Os Padres da Igreja atestam que “fora da Igreja não há salvação”. Ora, formulada de forma positiva, esta asserção significa que “toda a salvação vem de Cristo-Cabeça por meio da Igreja, que é seu Corpo:
“Apoiado na Sagrada Escritura e na Tradição, [o Concílio] ensina que esta Igreja peregrina é necessária para a salvação. O único mediador e caminho da salvação é Cristo, que se nos torna presente em seu Corpo, que é a Igreja. Ele, porém, inculcando com palavras expressas a necessidade da fé e do batismo, ao mesmo tempo confirmou a necessidade da Igreja, na qual os homens entram pelo Batismo como que por uma porta. Por isso, não podem salvar-se aqueles que, sabendo que a Igreja católica foi fundada por Deus por meio de Jesus Cristo como instituição necessária, apesar disso, não quiserem nela entrar ou nela perseverar” (LG,14).

Esta asserção não visa os que, sem culpa, desconhecem Cristo e a Igreja, pois quem ignora inculpavelmente o Evangelho, mas busca Deus de coração sincero e tenta, sob o influxo da graça, cumprir a sua vontade conhecida por meio da consciência pode conseguir a salvação. Não há dúvida de que Deus pode, por seus insondáveis caminhos, levar todos os homens à fé. Mesmo assim, cabe à Igreja “o dever e o direito sagrado de evangelizar” todos os homens. Há, pois, que distinguir, neste sentido, entre o “Verbo total”, ingénito, inefável, o próprio Cristo, e o “Verbo seminal e disperso” que habita os homens, especialmente os verdadeiramente sábios.

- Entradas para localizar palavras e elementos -
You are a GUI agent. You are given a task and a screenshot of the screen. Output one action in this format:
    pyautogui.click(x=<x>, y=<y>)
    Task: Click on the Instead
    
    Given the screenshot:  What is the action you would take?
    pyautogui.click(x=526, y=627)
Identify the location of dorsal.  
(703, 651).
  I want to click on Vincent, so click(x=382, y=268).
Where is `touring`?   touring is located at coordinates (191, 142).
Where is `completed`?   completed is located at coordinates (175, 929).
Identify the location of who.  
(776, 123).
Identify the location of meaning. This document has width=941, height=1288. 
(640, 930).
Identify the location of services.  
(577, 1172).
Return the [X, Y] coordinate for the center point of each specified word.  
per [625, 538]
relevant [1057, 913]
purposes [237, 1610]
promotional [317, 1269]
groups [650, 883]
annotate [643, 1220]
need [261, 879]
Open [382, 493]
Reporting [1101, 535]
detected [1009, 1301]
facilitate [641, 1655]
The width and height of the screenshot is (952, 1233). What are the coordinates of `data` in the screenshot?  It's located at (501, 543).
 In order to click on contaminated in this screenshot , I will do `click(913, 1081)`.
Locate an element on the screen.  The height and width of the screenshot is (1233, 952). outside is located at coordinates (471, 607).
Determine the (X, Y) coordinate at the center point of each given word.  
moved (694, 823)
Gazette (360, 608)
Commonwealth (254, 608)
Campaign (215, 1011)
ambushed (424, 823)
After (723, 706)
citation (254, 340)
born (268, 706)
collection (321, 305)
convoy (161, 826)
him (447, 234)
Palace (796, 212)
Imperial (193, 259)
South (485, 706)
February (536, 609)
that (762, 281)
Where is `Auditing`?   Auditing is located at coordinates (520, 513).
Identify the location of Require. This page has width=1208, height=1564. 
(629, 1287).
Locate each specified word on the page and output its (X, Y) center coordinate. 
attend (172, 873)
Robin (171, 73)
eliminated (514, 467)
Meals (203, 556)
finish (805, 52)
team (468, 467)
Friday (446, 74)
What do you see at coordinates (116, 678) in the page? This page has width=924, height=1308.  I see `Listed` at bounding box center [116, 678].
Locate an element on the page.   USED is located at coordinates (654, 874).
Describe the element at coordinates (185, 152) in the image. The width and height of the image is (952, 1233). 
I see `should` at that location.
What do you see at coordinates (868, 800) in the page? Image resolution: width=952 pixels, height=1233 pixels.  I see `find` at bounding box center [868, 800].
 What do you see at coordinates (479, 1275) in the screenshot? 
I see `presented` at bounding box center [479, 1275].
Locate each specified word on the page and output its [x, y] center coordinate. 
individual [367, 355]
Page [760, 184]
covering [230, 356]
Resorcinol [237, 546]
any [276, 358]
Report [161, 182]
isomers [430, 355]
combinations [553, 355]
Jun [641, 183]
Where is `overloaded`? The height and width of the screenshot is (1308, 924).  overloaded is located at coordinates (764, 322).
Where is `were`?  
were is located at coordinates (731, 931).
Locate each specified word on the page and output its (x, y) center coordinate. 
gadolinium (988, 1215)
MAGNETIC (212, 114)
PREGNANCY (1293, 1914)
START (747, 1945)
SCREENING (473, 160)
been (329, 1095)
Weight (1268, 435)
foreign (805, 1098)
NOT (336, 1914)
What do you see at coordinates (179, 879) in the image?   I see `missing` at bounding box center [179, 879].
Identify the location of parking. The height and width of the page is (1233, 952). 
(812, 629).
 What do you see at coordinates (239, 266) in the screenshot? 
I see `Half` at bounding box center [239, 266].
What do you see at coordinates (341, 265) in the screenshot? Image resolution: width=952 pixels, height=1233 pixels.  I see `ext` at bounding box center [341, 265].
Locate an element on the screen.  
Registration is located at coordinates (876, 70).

- TAREFAS A REALIZAR -
**1.** De acordo com o texto sobre a Igreja e a salvação, quem é o único mediador e caminho da salvação?
**2.** Transcreva do texto sobre a Igreja e a salvação tudo o que vai desde "Esta asserção não" até "os verdadeiramente sábios.".

- RESULTADOS POR TAREFA -
**1.** Cristo, que se nos torna presente no seu Corpo, que é a Igreja.

**2.**
Esta asserção não visa os que, sem culpa, desconhecem Cristo e a Igreja, pois quem ignora inculpavelmente o Evangelho, mas busca Deus de coração sincero e tenta, sob o influxo da graça, cumprir a sua vontade conhecida por meio da consciência pode conseguir a salvação. Não há dúvida de que Deus pode, por seus insondáveis caminhos, levar todos os homens à fé. Mesmo assim, cabe à Igreja “o dever e o direito sagrado de evangelizar” todos os homens. Há, pois, que distinguir, neste sentido, entre o “Verbo total”, ingénito, inefável, o próprio Cristo, e o “Verbo seminal e disperso” que habita os homens, especialmente os verdadeiramente sábios.